For the last four months the Fund 4 the Frontlines grantmaking committee — an amazing, intergenerational group of BIPOC women and femmes representing SJF grantees, Giving Project alums, and other community organizers — participated in a democratic grantmaking process. As the impacts of COVID-19 developed in the background, they met for long hours on weekends, committing themselves to powerful conversations and relationship building with potential grantees before arriving at their final decision. The significance of their leadership during this pandemic can’t be overstated.

It is with enormous joy that we announce the first six Fund 4 the Frontlines grantees. Each of these organizations will receive a $250,000 grant ($50,000 per year for five years) to grow the breadth and depth of their work. Each one is rooted in and led by the communities they serve. Each one is committed to building collective power, expanding their base, developing new leaders, and planning for transformational, long term change.
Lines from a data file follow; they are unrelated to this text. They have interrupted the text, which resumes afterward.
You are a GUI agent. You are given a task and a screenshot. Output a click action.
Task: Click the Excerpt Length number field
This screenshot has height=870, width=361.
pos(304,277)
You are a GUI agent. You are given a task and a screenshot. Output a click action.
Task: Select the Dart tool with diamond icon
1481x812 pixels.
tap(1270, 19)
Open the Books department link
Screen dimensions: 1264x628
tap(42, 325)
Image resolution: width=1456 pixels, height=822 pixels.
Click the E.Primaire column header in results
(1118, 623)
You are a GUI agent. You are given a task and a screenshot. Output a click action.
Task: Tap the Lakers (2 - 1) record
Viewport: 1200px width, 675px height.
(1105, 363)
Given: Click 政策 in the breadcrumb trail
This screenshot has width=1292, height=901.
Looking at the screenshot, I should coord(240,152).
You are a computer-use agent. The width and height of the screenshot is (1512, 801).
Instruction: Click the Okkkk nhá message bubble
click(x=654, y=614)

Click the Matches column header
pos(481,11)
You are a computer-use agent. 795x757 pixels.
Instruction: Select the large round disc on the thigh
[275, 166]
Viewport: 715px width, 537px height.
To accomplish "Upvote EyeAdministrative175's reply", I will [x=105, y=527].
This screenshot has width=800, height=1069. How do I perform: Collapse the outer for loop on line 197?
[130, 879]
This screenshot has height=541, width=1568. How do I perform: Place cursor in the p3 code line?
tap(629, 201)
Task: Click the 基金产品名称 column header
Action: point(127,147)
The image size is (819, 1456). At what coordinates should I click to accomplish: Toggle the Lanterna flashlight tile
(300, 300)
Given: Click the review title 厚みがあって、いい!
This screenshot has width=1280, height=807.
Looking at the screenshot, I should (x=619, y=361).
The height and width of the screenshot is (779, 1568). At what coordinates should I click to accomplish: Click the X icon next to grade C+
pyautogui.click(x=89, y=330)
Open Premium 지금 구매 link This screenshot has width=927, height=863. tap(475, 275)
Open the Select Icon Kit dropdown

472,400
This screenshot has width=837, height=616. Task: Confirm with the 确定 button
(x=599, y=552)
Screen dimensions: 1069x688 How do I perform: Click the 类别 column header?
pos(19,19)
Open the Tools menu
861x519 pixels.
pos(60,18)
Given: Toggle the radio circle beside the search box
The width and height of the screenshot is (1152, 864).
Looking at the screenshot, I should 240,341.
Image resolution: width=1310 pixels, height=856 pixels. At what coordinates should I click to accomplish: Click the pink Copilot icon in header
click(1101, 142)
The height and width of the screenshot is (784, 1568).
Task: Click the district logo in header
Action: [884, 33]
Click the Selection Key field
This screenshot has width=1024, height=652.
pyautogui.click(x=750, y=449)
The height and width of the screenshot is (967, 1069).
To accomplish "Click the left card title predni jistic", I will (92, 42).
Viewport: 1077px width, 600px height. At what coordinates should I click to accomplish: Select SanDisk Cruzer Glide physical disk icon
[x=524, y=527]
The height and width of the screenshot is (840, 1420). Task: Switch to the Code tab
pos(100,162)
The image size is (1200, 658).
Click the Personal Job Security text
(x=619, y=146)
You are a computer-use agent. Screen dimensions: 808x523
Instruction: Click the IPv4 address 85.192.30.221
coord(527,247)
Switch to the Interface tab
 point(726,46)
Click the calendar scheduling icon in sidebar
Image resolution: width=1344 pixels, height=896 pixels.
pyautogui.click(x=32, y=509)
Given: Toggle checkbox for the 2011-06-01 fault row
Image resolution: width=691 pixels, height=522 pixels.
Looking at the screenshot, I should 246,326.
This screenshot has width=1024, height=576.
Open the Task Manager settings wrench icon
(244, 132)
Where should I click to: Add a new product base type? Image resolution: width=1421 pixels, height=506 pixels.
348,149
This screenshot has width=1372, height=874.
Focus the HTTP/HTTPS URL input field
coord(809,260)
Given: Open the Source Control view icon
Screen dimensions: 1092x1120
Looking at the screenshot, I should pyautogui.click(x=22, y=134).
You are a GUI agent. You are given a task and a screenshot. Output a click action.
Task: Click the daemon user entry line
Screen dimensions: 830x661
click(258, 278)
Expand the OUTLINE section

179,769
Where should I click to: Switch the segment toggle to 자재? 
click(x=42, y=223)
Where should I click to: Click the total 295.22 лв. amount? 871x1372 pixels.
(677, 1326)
Congratulations to our 2020 Fund 4 the Frontlines grantees!

Pineros y Campesinos Unidos del Noroeste (PCUN) | Woodburn, OR

Since 1985, PCUN has worked to give Latinx communities tools to influence policy in ways that will improve their lives for the better through community building, political action and grassroots political advocacy, and union organizing.

Imagine Black | Portland, OR

Imagine Black (formerly known as Portland African American Leadership Forum) helps Black community imagine the alternatives they deserve and builds their civic participation and leadership to achieve those alternatives. They envision a world where people of African descent enjoy the rights, resources, and recognition to be a thriving, resilient, and connected community.

United Territories of Pacific Islanders Alliance (UTOPIA) | Kent, WA

UTOPIA is a queer and trans people of color-led, grassroots organization born out of the struggles, challenges, strength, and resilience of the Queer and Trans Pacific Islander community in South King County. UTOPIA provides sacred spaces to strengthen the minds and bodies of queer and trans Pacific Islanders (QTPI) through community organizing, community care, civic engagement, and cultural stewardship. 

Village of Hope | Seattle, WA

Village of Hope organizes with Black families and communities to reclaim history as a strategy for moving families and communities towards wholeness and health and creating communities where everyone is thriving.

Washington Building Leaders of Change (WA-BLOC) | Seattle, WA

WA-BLOC seeks to transform culture and space at Rainier Beach High School (RBHS) and in South Seattle by building intergenerational place-based leaders of change to disrupt educationally embedded systemic racism for the purpose of dismantling the school to prison pipeline.

Washington Immigrant Solidarity Network (WAISN) | Burien, WA
WAISN is a grassroots coalition made up of nearly 100 immigrant and refugee rights organizations and individuals in Washington. WAISN’s mission is to protect and empower communities by providing support, capacity and resources to build power and a united voice in Washington, establishing tools to resist anti-immigrant and anti-refugee activities, and galvanizing communities for mobilization and collective action.